Solved: Compiler 12.1 OpenMP performance at multicore systems - libiomp5md.dll - Page 2

Miket · ‎09-20-2011

I have a problem with the new version of Intel C++ Compiler 12.1.0.43 (Parallel Studio 2011 SP1). My x86 application has degradation of performance about 30-40% at multicore systems (two x5690 processors, Windows 7 x64) comparing to the same code compiled with earlier version of C++ Compiler.

Withsmaller number of cores (single i7-M640) performancesare almost the same.

After some experiments I discovered thatsimple replacement of OpenMP DLL libiomp5md.dll with the earlier version resores previous performance. In particular I replaced libiomp5md.dll version 5.0.2011.606 with libiomp5md.dll version 5.0.2011.325.

Therefore the question is: what changed in libiomp5md.dll that could be a reason of such degradation? How can I restore previous performance?

As a note: I compared performances at relatively simple problems when small number of cores were sufficient, and growing number of cores most likely caused degradation. But I want to minimize this negative effect!

Regards,
Michael

jimdempseyatthecove · ‎09-29-2011

Andrey's guess may or may not be correct. Your application, with presumably a single OpenMP context, should not overscubscribe threads. You may need to reduce the OpenMP thread pool sizeby some number of your non-OpenMP threads. KMP_BLOCKTIME controls inter-process interactons (due to both processes being fully subscribed) but should not affect intra-process (due to single thread pool notexceeding total processing resources).

Shorter KMP_BLOCKTIME values is a convienence to release time to other processes (either single or multi-threaded). If reducedKMP_BLOCKTIME is increases the perfromance within a single process then this is indicative that this process is oversubscribed.

To confirm or reject multiple pools see if you can get the .DLL name(s) of the duplicated entries in VTune. This information might (should) be visible in one of the views.

The total number of threads, via report by thread will also be indicative of multiple thread pools.

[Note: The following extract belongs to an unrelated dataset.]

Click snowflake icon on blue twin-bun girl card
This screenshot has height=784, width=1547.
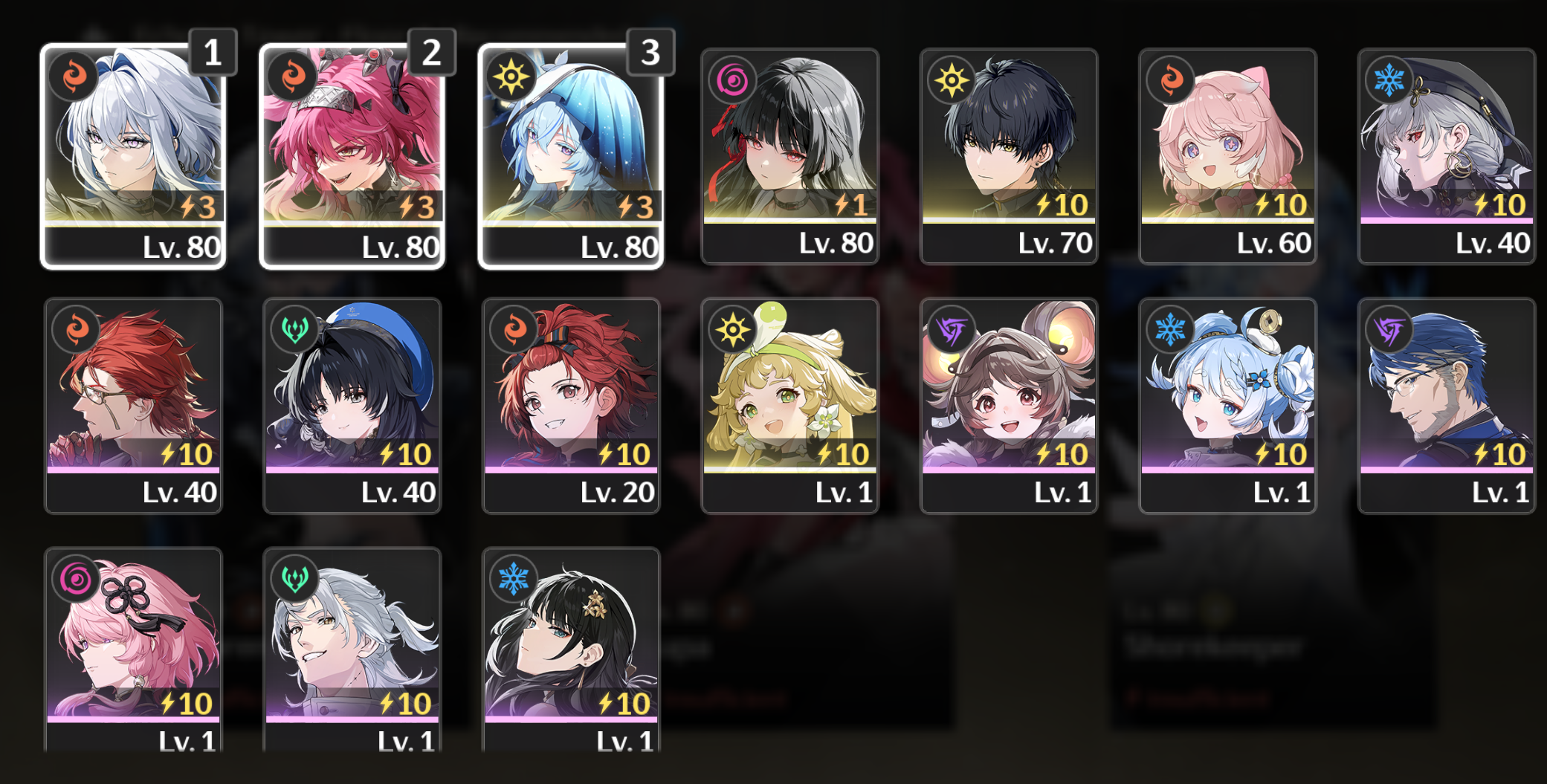[1170, 329]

If you observe multiple thread pools (DLL's library), then use one of the tuning options to generate a call tree analysis. The report will point to which thread root is calling which library. Also note, it might be possible to combine a different versioned static library with DLL library (although I have not tested this possibility).

Jim Dempsey

View solution in original post

Andrey_C_Intel1 · ‎09-29-2011

Michael,

The blocktime still can be the reason of slow execution. Becauseit is not a static parameter, it may be changed by the library dynamically, e.g. when the number of threads exceeds the number of available compute units. So please try KMP_BLOCKTIME setting suggested by Vladimir, this setting will prevent the OpenMP library from changing behavior dynamically.

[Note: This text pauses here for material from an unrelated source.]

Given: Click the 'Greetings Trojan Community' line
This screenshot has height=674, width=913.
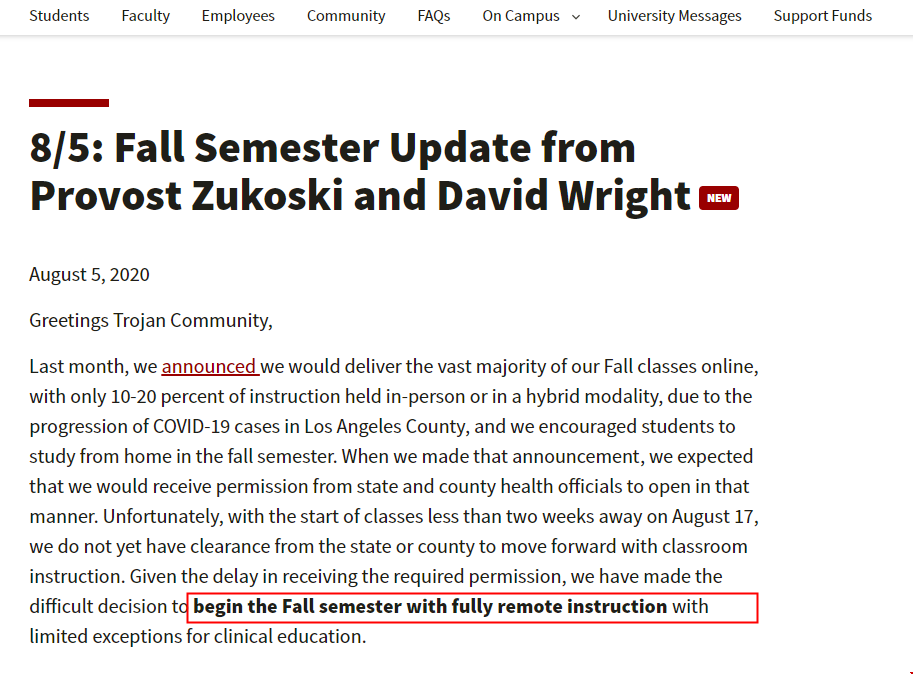Looking at the screenshot, I should click(151, 321).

The library is not perfect, so when it sees that the number of threadsbecomes big it decides that this may cause oversubscription, and drops the blocktime to 0. Old library didn't do this and caused the problems in real oversubscription cases. In your case there is no real oversubscription, so it is better to keep blocktime with some reasonable value, not 0. It is not simple for the libraryto distinguish "real" oversubscription from "virtual" when most threads are sleeping, so the change in the library hurt your particular case, I think.

Regards,
Andrey

jimdempseyatthecove · ‎09-29-2011

Michael,

Do not use omp_get_num_threads() inside a parallel region as this will return the number of threads available to the current OpenMP parallel region. What I am interested in is total number of threads and in particular total number of OpenMP threads in potentially(multiple) concurrent parallel regions. Postulation a) in prior message assumes multiple OpenMP thread pools (one per version of DLL componentor caller to DLL component(assuming multiple versions was reason for duplicate function names in VTune report)).

Sorry about (())'s

Jim

Andrey_C_Intel1 · ‎09-29-2011

Jim,

It is unlikely that multiple OpenMP runtimes are executed in the application. By default the application should abort in this case. User should explicitelyset KMP_DUPLICATE_LIB_OK environment in order to be able to work with multiple OpenMP runtimes concurrently.

Duplicated names in Amplifier's report may be a problem of the Amplifier.

- Andrey

Miket · ‎09-29-2011

Andrey,

Super! It was exactly what I was asking for. This change affescted my applcation.I ended with

kmp_set_defaults( "KMP_BLOCKTIME=200" );

inDLL_PROCESS_ATTACH case of DllMain, since kmp_set_blocktime affects only calling thread settings.

Performance is restored back, thank you.

Regards,
Michael

Miket · ‎09-29-2011

Jim,

No problems with ((()))'s, I also often overuse them.

It looks like Andrey's guess was correct, please, see my answer.

Thank you for the efforts,
Michael

jimdempseyatthecove · ‎09-29-2011

Andrey's guess may or may not be correct. Your application, with presumably a single OpenMP context, should not overscubscribe threads. You may need to reduce the OpenMP thread pool sizeby some number of your non-OpenMP threads. KMP_BLOCKTIME controls inter-process interactons (due to both processes being fully subscribed) but should not affect intra-process (due to single thread pool notexceeding total processing resources).

Shorter KMP_BLOCKTIME values is a convienence to release time to other processes (either single or multi-threaded). If reducedKMP_BLOCKTIME is increases the perfromance within a single process then this is indicative that this process is oversubscribed.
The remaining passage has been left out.